#### [WHAT NEEDS TO BE DONE]
The answer is a single figure: how many lines below contain the word "green".

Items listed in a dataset
=== Section Start ===
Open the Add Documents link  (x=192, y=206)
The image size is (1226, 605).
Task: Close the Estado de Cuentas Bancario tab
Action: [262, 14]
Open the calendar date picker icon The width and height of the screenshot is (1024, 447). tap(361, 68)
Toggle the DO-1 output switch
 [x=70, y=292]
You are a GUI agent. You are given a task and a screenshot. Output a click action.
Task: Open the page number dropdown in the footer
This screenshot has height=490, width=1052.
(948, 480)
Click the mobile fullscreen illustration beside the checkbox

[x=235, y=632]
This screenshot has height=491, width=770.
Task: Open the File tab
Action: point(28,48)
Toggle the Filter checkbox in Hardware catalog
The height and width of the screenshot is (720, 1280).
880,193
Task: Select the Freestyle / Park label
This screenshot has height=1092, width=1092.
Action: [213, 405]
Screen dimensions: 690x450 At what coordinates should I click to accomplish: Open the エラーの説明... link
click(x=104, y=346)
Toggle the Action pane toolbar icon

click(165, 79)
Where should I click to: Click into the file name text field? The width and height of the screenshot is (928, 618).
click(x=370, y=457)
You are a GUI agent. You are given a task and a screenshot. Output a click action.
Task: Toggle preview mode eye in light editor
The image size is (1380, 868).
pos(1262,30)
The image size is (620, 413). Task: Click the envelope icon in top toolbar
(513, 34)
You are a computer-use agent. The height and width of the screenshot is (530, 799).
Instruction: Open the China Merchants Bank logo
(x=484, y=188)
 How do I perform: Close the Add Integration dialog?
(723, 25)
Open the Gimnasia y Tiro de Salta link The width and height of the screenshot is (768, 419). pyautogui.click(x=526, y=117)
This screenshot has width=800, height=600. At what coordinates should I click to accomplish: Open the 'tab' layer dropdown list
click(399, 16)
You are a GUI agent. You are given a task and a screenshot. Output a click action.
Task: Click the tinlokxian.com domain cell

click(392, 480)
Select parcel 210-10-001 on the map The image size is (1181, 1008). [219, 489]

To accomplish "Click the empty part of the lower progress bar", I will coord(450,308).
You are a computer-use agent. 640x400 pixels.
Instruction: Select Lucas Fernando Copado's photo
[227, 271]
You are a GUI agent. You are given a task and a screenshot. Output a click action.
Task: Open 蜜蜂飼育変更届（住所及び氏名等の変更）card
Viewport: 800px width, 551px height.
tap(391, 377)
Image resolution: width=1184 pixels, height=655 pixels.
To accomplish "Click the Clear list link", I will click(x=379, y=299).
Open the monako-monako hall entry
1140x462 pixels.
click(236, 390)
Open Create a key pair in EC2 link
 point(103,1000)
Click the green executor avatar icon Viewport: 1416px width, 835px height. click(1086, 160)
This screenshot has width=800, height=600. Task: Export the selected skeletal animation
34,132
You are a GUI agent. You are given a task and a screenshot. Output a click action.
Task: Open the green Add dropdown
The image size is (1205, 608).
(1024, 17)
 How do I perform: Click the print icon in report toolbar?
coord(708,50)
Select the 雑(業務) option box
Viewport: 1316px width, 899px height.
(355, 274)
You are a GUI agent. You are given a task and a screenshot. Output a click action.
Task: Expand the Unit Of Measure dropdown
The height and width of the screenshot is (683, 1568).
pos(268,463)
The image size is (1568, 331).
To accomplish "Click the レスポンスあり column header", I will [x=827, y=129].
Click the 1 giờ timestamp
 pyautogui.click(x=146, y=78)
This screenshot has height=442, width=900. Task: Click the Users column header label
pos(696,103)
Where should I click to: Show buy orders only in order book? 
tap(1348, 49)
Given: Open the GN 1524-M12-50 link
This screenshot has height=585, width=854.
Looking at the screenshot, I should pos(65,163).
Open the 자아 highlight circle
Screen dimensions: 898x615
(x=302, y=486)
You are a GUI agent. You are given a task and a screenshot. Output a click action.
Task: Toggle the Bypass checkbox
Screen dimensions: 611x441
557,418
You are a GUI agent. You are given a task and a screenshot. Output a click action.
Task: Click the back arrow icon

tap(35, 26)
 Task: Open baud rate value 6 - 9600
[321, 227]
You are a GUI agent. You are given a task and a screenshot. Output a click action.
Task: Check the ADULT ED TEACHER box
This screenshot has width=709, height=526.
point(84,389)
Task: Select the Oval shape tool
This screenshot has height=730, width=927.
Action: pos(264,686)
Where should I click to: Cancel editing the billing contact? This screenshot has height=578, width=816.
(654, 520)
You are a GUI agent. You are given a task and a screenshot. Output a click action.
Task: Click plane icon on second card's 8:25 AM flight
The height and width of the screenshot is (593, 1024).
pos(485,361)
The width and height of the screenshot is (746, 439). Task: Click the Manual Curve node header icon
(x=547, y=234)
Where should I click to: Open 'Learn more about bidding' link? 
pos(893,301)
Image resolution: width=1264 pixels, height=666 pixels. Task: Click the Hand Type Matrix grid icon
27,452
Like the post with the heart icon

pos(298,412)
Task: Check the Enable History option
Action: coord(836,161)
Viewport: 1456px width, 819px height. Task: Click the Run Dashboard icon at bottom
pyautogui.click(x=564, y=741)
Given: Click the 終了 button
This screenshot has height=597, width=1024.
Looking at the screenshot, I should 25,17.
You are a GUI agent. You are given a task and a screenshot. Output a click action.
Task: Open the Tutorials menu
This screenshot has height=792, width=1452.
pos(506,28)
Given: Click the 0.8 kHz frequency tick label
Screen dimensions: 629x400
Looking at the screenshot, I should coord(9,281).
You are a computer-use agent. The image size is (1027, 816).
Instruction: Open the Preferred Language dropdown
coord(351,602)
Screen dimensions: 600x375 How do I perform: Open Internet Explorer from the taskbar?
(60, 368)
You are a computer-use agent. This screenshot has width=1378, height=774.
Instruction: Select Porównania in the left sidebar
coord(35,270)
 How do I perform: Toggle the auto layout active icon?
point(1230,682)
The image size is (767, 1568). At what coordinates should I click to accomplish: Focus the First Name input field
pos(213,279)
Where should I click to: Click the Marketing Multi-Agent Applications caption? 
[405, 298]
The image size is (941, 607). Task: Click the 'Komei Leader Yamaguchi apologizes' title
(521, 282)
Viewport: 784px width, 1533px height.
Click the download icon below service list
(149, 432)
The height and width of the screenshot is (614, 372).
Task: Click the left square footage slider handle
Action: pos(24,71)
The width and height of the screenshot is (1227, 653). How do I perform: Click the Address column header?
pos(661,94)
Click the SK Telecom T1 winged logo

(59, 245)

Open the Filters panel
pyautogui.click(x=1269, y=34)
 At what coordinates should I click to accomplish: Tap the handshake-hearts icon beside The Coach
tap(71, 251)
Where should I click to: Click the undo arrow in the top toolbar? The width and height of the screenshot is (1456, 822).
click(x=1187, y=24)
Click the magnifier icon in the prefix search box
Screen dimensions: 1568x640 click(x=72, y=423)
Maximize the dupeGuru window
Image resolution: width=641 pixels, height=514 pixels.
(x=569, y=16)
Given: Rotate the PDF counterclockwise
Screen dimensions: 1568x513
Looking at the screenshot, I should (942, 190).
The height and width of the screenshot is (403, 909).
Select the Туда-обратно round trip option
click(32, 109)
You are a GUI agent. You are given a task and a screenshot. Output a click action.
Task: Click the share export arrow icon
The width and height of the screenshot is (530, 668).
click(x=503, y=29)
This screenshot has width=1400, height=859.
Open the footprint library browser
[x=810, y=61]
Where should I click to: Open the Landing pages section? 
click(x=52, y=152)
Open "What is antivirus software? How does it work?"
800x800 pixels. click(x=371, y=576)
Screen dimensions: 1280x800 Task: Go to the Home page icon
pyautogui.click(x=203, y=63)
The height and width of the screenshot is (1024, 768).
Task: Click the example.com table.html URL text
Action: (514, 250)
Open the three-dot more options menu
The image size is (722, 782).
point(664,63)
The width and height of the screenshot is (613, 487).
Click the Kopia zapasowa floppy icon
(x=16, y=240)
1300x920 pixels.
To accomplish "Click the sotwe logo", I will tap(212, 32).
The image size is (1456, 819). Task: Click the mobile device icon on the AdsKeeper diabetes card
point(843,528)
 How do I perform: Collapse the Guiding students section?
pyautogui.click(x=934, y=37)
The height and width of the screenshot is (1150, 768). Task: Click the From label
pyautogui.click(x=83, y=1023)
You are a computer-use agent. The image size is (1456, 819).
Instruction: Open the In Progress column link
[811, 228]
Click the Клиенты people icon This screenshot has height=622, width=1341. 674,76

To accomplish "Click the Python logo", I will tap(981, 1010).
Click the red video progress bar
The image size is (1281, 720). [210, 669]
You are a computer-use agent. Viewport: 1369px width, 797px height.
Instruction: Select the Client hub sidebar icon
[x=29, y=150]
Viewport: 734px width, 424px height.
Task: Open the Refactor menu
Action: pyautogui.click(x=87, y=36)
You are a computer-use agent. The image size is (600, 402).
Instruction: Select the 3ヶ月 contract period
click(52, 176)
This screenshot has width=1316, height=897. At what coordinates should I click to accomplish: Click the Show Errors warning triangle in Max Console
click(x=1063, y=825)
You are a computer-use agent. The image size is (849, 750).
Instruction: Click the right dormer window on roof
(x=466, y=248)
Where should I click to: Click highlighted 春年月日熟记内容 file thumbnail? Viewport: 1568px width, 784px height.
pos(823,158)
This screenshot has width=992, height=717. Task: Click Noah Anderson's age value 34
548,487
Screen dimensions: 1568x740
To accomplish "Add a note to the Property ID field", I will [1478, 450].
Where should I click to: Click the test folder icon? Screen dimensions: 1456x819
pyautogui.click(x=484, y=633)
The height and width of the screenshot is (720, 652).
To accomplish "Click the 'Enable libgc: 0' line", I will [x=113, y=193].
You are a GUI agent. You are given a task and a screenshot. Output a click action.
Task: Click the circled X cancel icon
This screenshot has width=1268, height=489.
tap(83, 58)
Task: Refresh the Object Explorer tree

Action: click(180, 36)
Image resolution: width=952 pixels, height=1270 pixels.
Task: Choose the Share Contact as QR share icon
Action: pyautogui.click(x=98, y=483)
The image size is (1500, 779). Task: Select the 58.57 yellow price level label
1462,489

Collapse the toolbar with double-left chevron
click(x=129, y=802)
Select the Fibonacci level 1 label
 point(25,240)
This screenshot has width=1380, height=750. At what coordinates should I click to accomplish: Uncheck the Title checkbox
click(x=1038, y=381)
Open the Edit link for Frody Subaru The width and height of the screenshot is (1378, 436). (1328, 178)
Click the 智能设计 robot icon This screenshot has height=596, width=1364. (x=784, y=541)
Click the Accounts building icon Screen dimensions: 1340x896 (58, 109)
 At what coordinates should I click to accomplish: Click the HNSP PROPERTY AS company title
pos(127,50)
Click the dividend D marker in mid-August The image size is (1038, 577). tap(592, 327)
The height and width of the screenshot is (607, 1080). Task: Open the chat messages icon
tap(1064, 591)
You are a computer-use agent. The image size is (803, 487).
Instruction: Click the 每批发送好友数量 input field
=== Section End ===
#### [FINISHED TASK]
2